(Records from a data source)
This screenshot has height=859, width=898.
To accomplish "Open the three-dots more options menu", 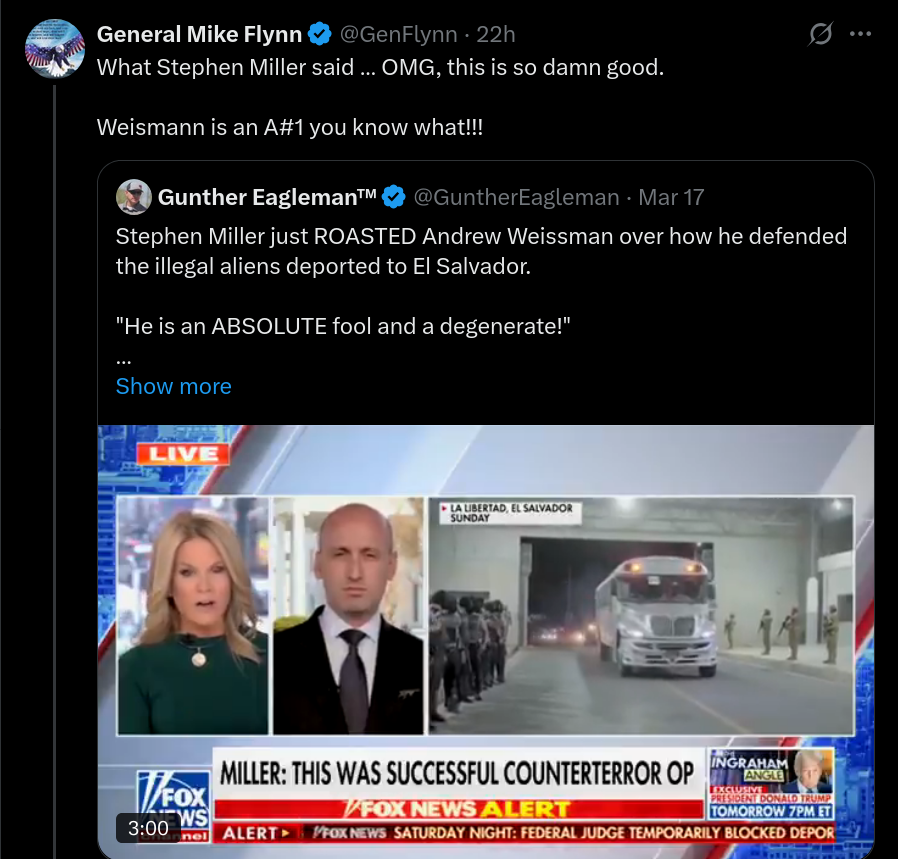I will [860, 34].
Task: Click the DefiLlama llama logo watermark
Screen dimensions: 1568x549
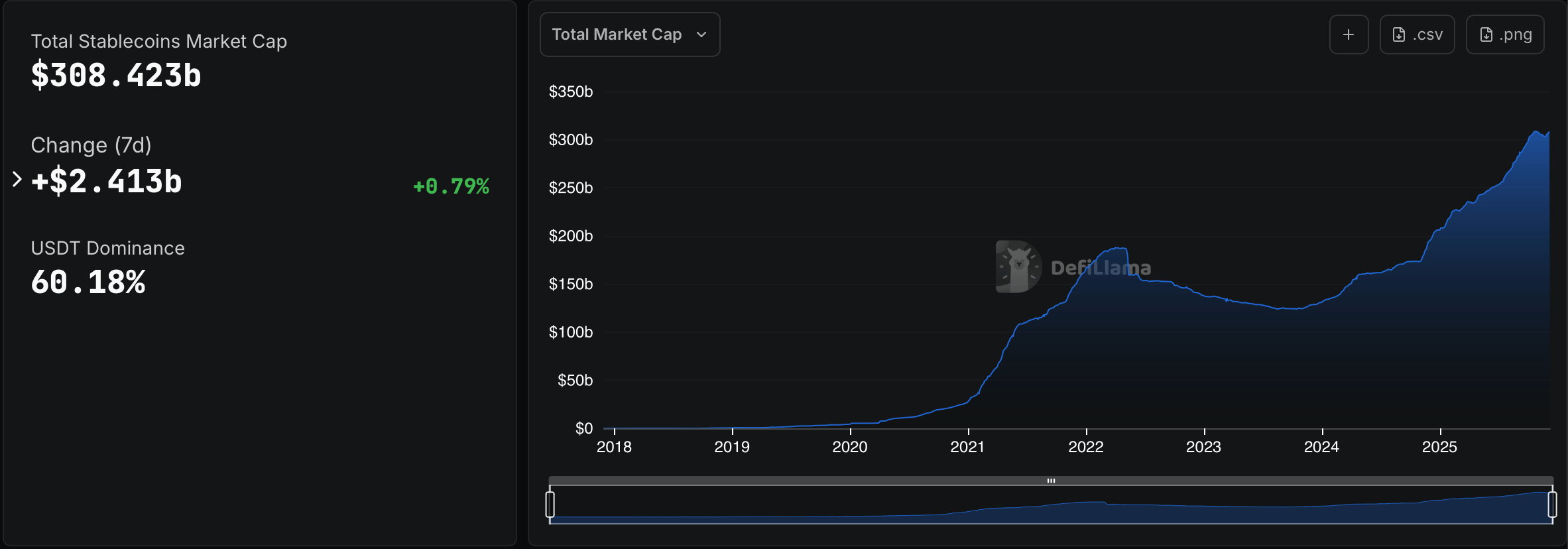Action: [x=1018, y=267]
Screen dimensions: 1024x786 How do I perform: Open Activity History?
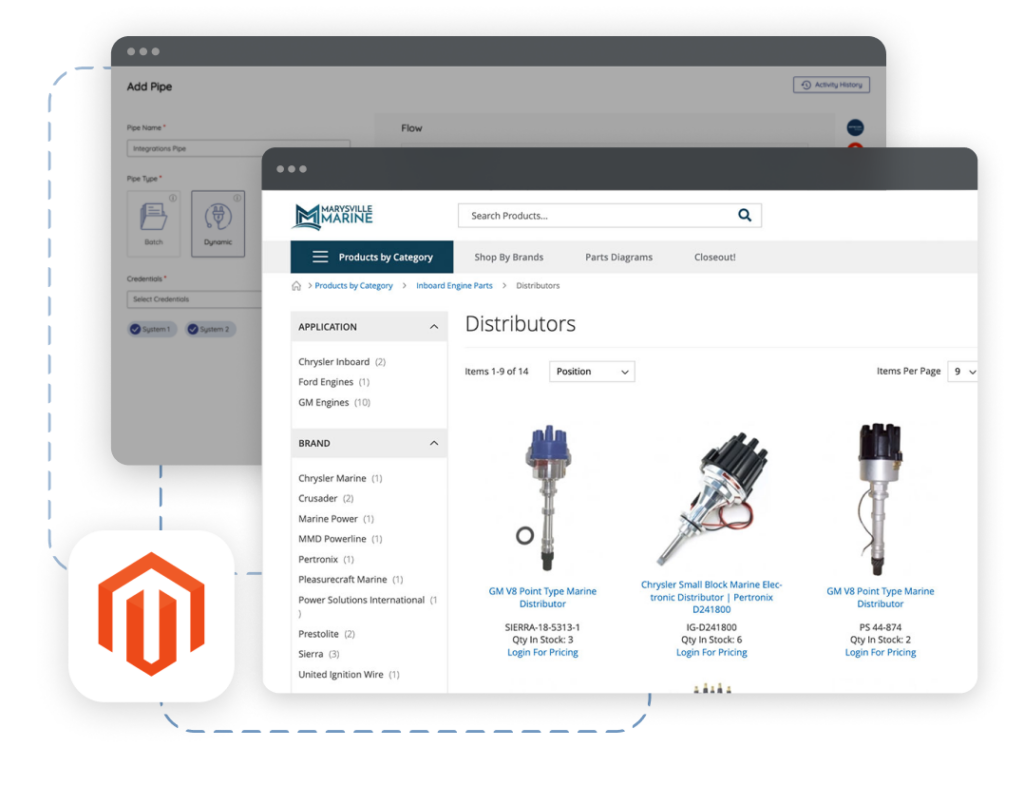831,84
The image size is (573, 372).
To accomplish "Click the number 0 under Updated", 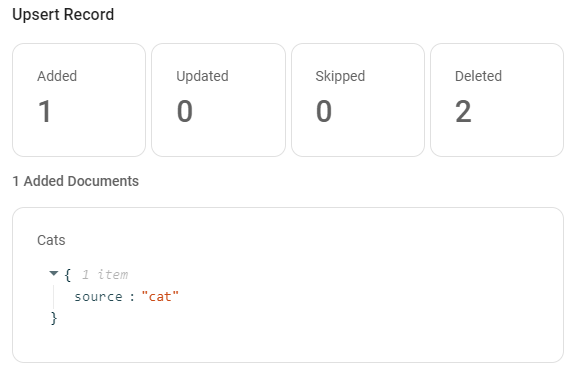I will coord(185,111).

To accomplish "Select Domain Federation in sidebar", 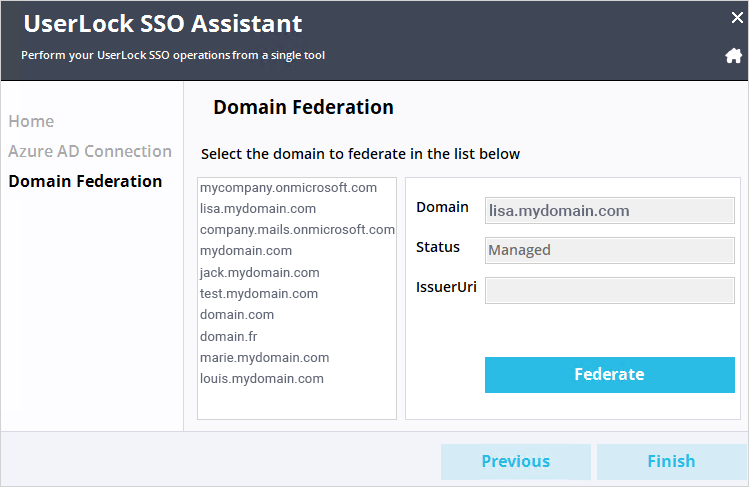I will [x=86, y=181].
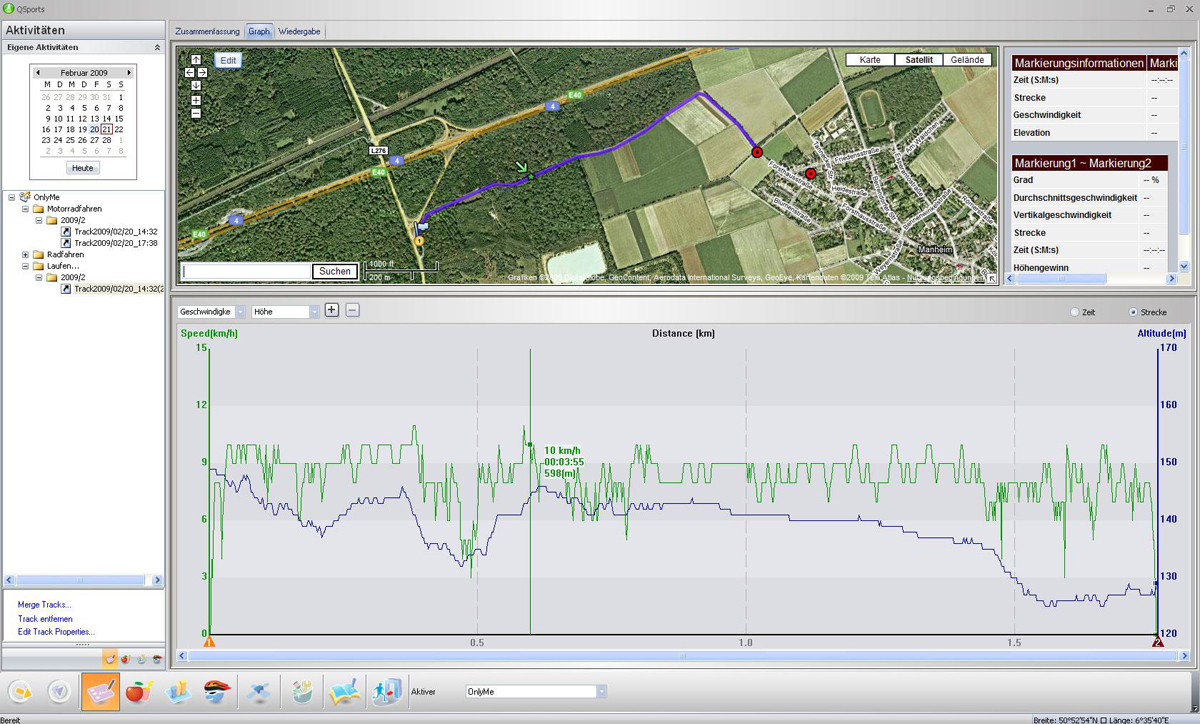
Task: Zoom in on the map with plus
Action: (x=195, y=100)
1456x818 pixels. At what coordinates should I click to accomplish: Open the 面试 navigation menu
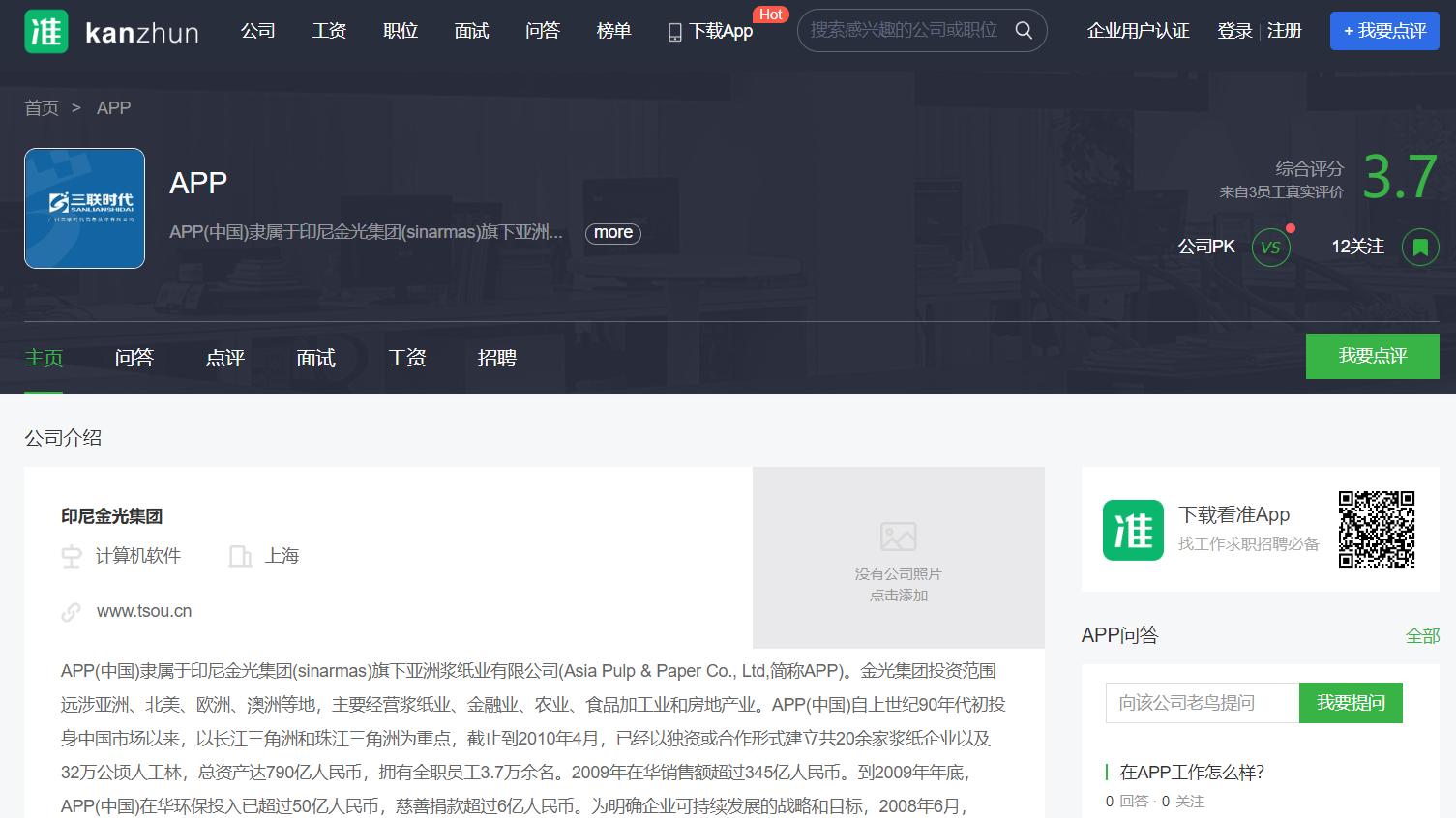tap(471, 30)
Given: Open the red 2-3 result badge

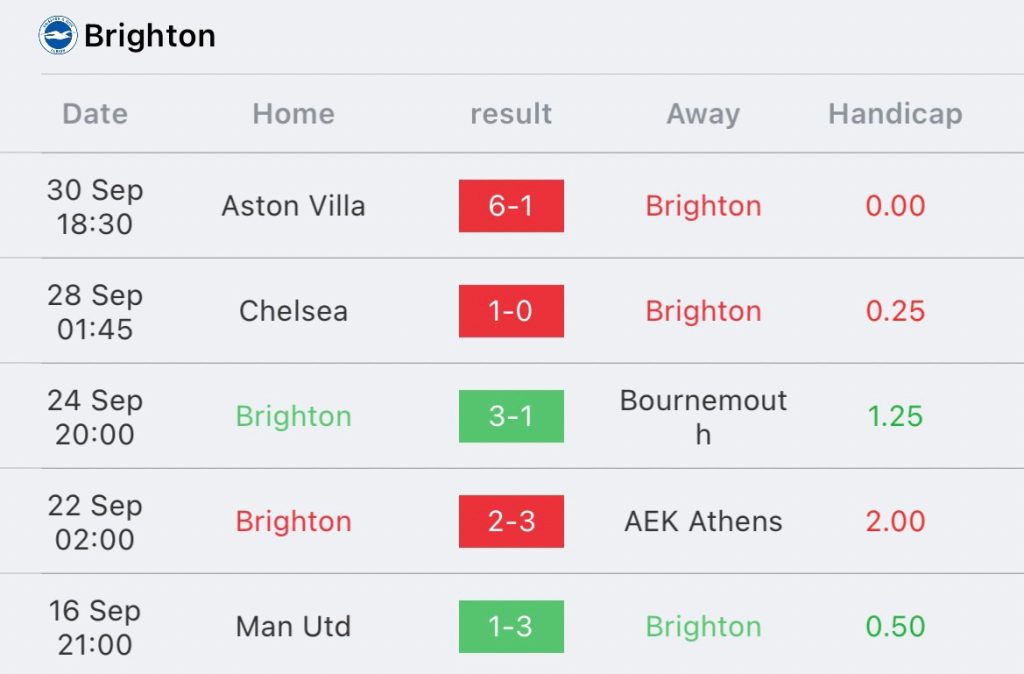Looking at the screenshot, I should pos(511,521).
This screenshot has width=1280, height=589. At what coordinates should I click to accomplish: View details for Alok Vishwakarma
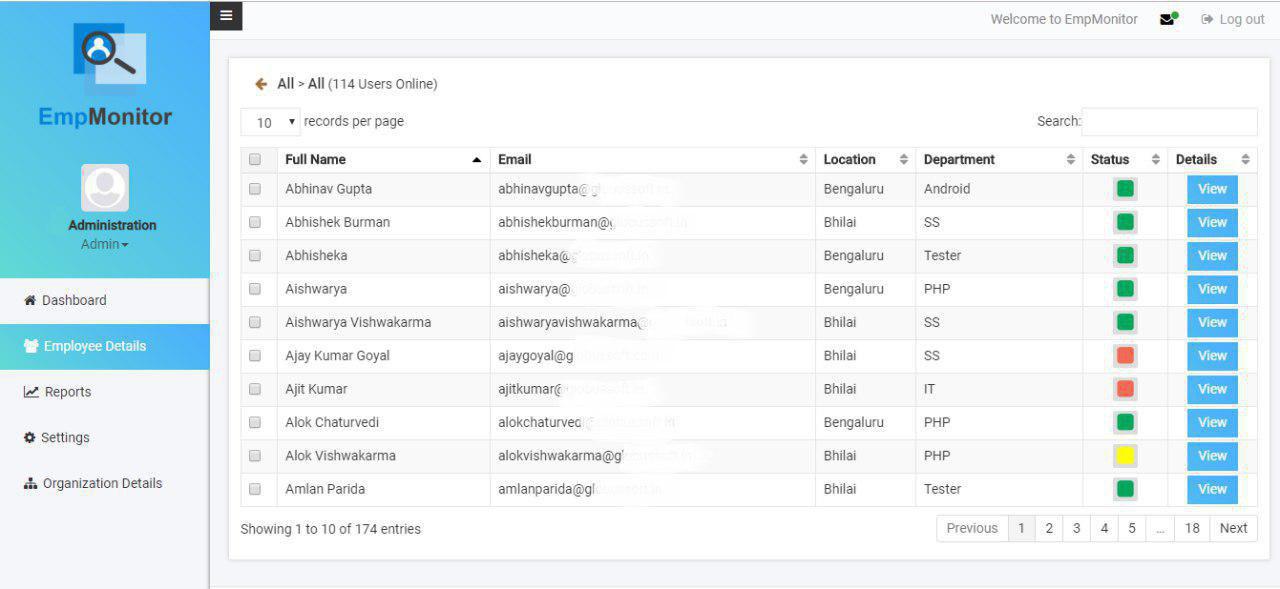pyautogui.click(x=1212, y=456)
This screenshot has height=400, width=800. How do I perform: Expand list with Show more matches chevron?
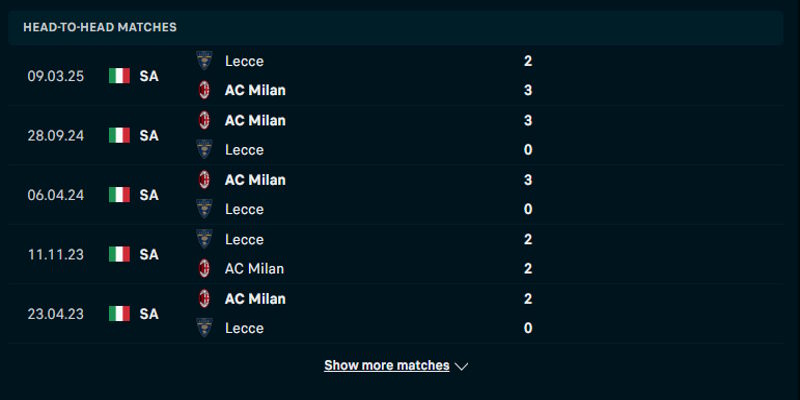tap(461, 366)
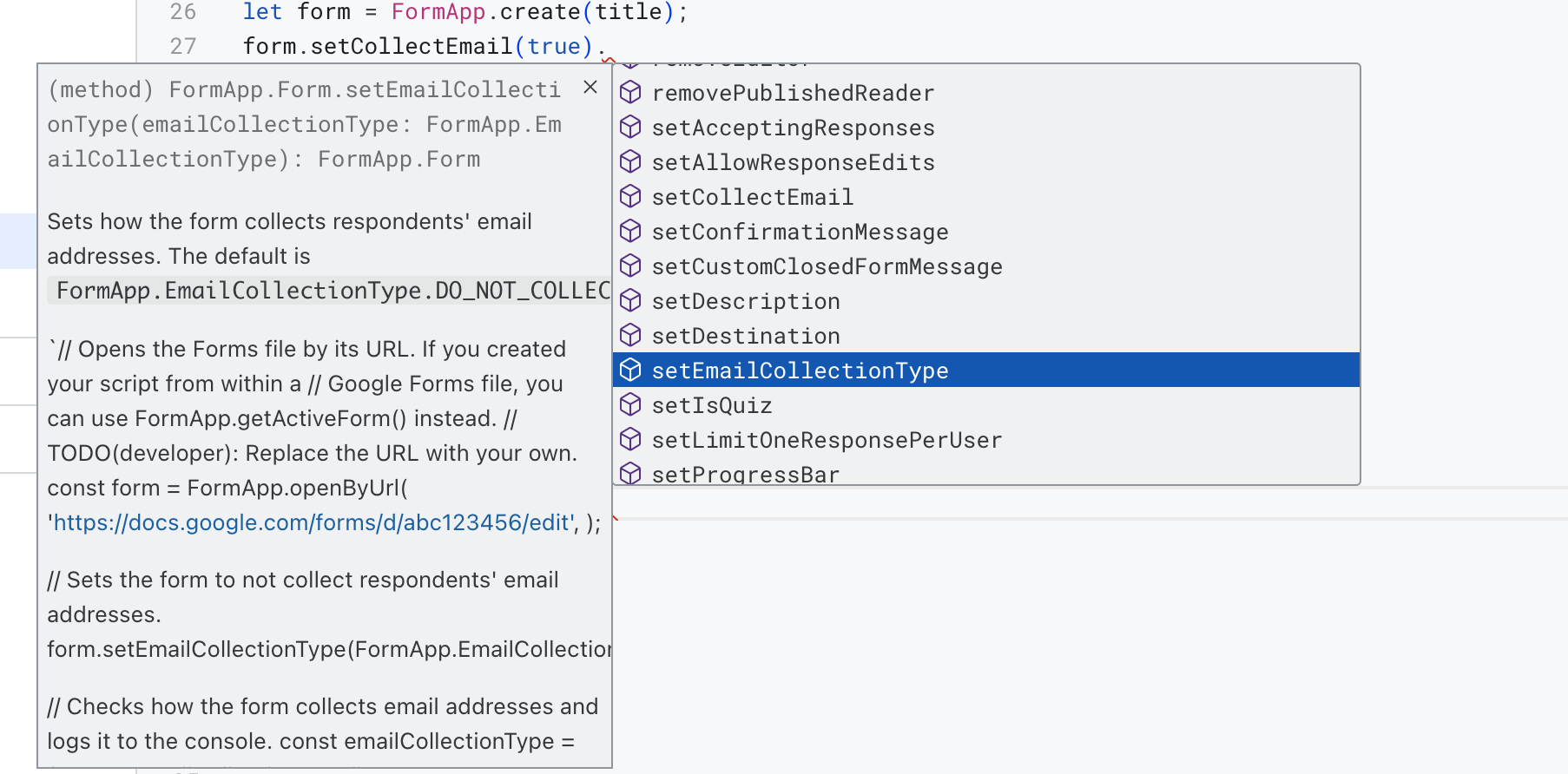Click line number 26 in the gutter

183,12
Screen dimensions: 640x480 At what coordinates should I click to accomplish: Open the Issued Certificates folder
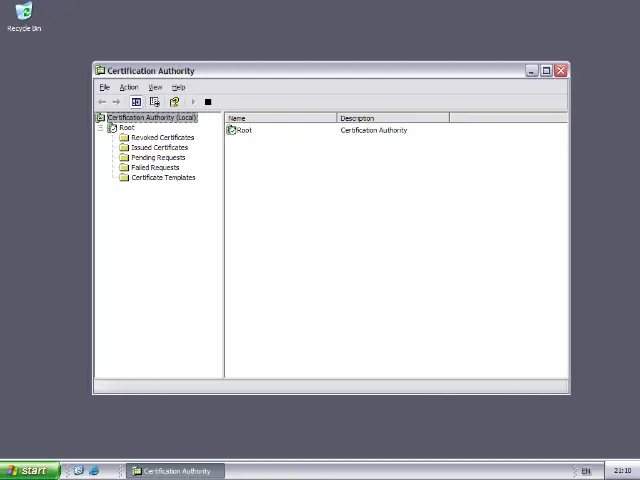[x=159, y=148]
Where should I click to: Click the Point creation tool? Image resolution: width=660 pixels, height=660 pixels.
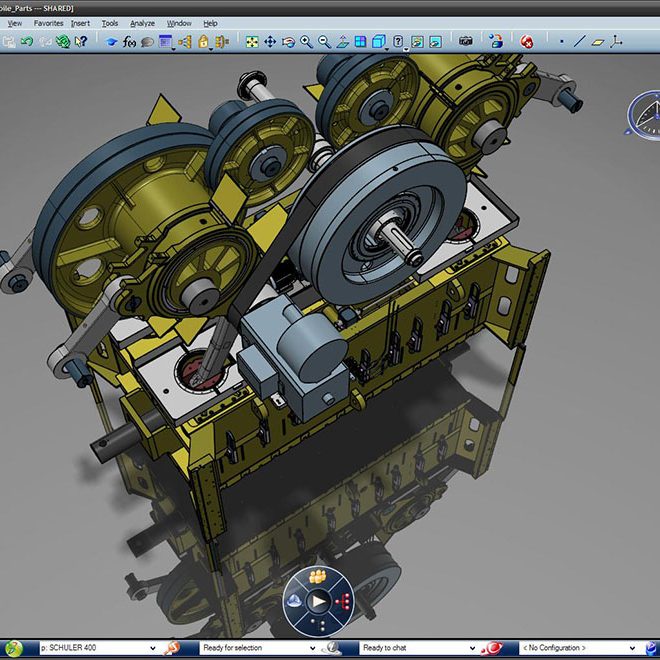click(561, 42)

TASK BRIEF
Transcribe exactly, and only, the lines from the line with "Where should I" through the last line of the records, inclusive; the pictures do not belong in the copy.

SOLUTION BELOW
Where should I click to: Click the Point creation tool? Image resolution: width=660 pixels, height=660 pixels.
click(561, 42)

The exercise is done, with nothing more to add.